- July orders for big ticket items rose 4.9%
- New home sales in July rose 9.6% over June, the fourth straight monthly increase
- Inventories of durable goods fell in July, a signal that future increases in demand will lead to increases in manufacturing
- In June, the volume of world trade increased by 2.5% indicating perhaps that world trade flows are bottoming out, a signal that economies are recovering
- Manufacturing activity expanded in August ending a year and a half of declines.
The Institute for Supply Management index rose to 52.9%, its highest reading since June 2007.
While these signs bode well, the question on everyone's mind is whether the recovery is sustainable given the likely weak US consumer in the year ahead. Recessions are usually offset initially with government policies (the Stimulus Package and free flow of liquidity by the Fed) and then as these policies are wound down, the consumer picks up spending and the recovery continues. It is unlikely in the current environment that the US consumer will be as buoyant as in recent previous recoveries. The savings rate has already increased from negative territory to 4.2% in July and may continue to rise into the next year as consumers have become much more cautious.

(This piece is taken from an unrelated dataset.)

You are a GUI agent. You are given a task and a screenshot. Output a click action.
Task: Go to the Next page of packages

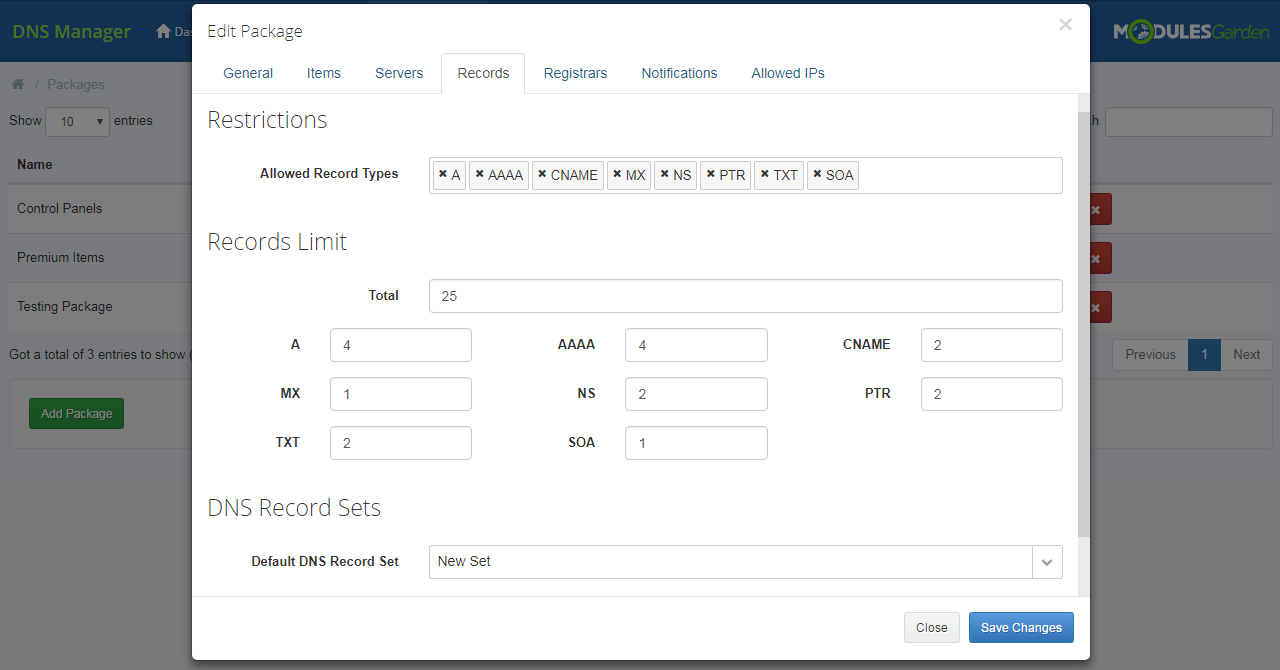coord(1246,354)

To continue the recovery will necessitate spending from the rest of the world--and especially from China and India. Fortunately, there are signs that the consumer in both of these countries may in fact help a global recovery and in particular may help the US economy. Recent increases in the demand for laptops and flat panel TVs in Asia, the planned sale of IPhones in China as well as Harleys in India all show the potential of the consumer in Asia to pick up the slack of the US consumer in the recovery. Still, a slow recovery at best remains the consensus of economists.